以前にストレリチアは捨てられ、放置されても生き残る、と述べたことがありました。私たちから見ると、とても生きてはゆけないだろうと思う場面であっても、なんとか切り抜けることが出来るのは、ストレリチアにとっては、昔から、何回も、似たような境遇にさらされたことがあったために、それに対しての対策が身についていたからでしょう。そこが私たちとストレリチアの経験の差であり、また感じ方の違いなのだと見て差し支えないことと思えます。つまり、投げ出される危機はストレリチアにとっては想定内のことがらであったのです。
ストレリチアの自生地では、何百万年、何十万年の間に数多くの生命の危機に遭遇したことでしょう。それを潜り抜けて生き残ってきたのです。従って、同じ場面が起きても、対応できるだけの知恵が身についているはずです。
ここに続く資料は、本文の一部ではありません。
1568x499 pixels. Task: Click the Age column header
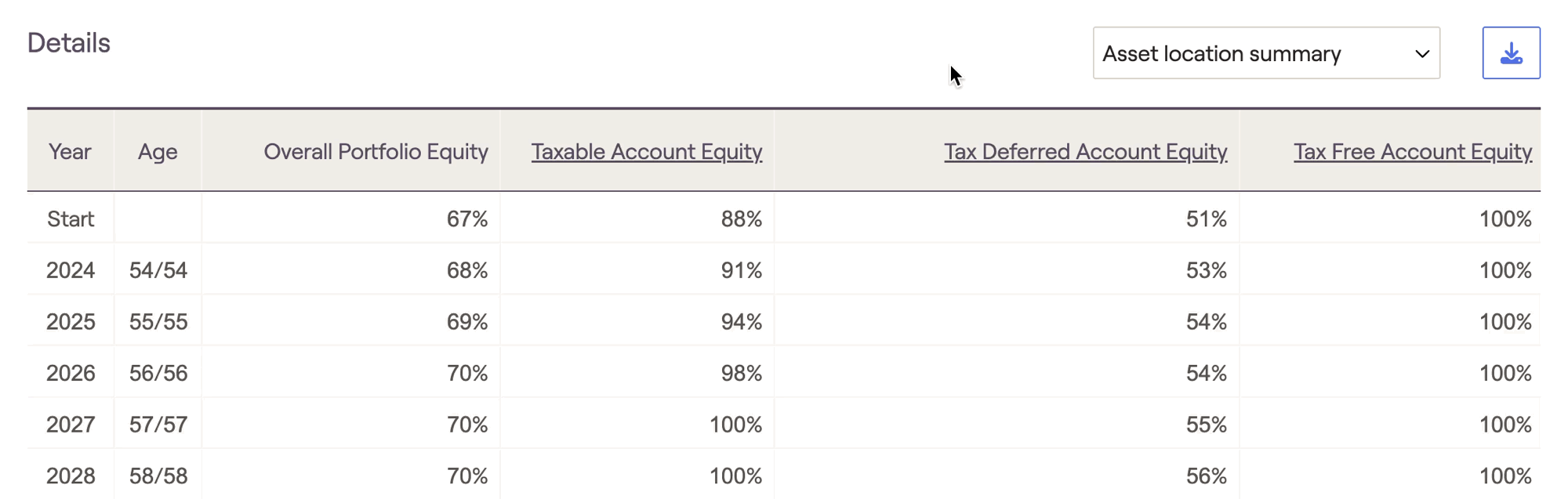[x=158, y=151]
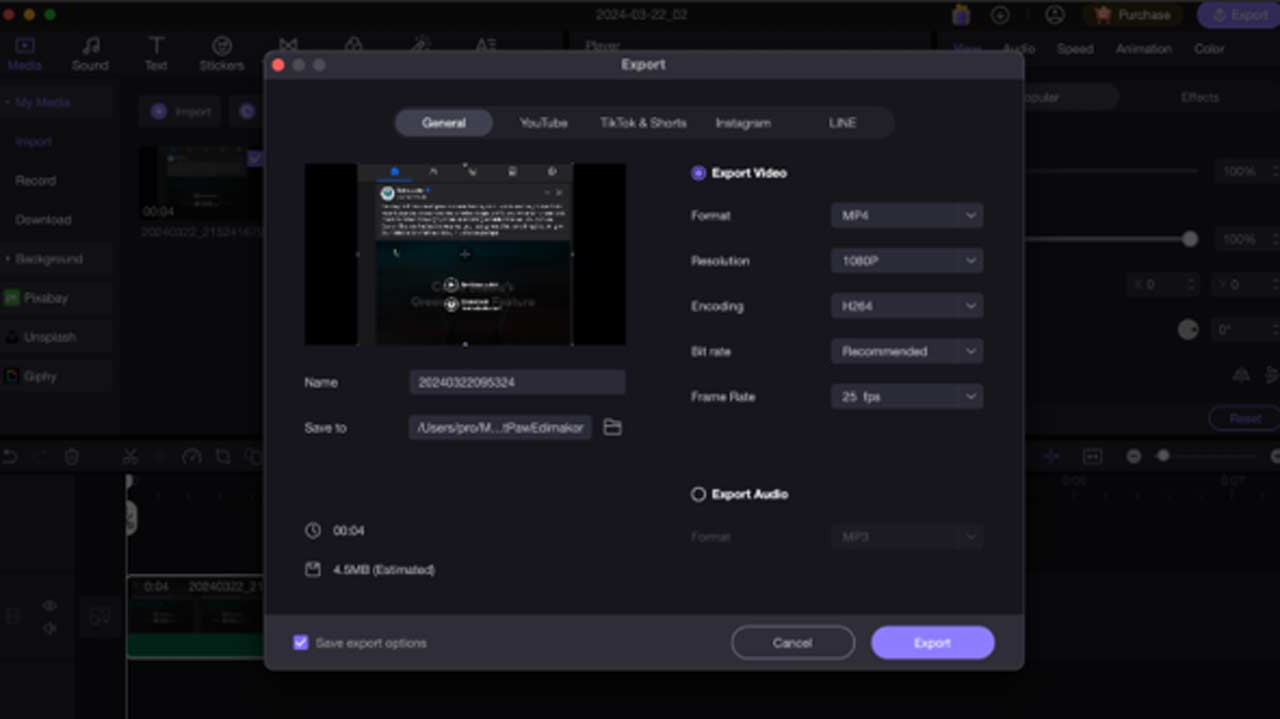This screenshot has height=719, width=1280.
Task: Click the Cancel button
Action: 792,643
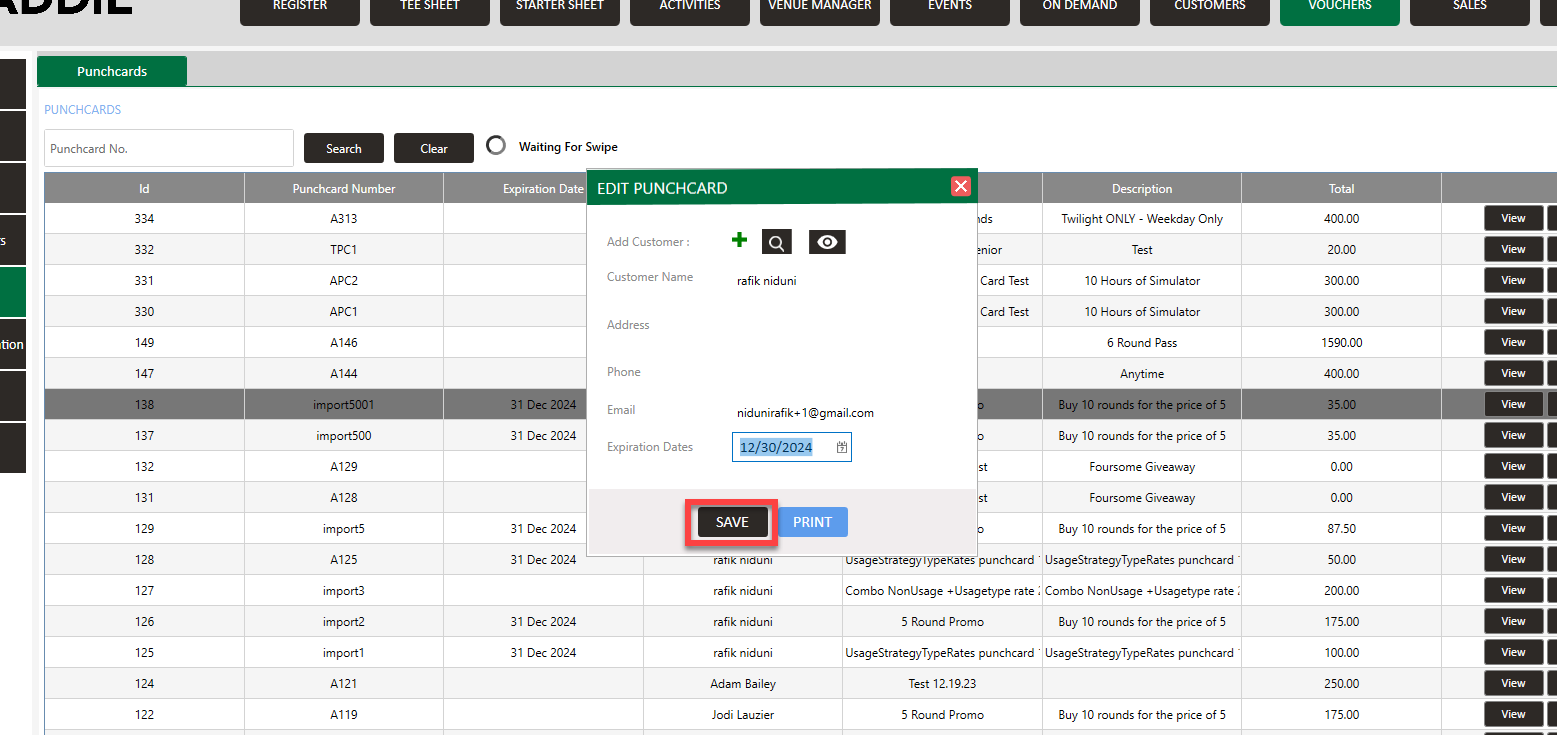The image size is (1557, 735).
Task: Open the expiration date calendar picker
Action: click(x=841, y=448)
ところが、今までに経験したことが無い危機に出会ったらどうでしょう。それには防ぐ手立てを持ち合わせていないのです。いくら丈夫な体であっても想定外の出来事には対応できません。この自生地では経験しなかった危機が二つあります。
その一つは寒さです。0度までは出会っていますから平気ですが、氷点下の気温にさらされたことはありませんから、耐える手立てがありません。
もう一つが長雨です。冷たい季節ならともかく夏の台風シーズンに水浸しとなっては、ストレリチアは多すぎる水の処置に気孔を目一杯、開いて蒸発させようとします。そこへ、この時とばかりにフザリュウム菌が侵入してしまうのです。
私たち日本人には慣れた自然災害でも、ストレリチアは誕生以来、こんな経験はしたことがありません。そのために手立てを全然、持っていないのです。それなら、やはり、人が守ってやるしかないでしょう。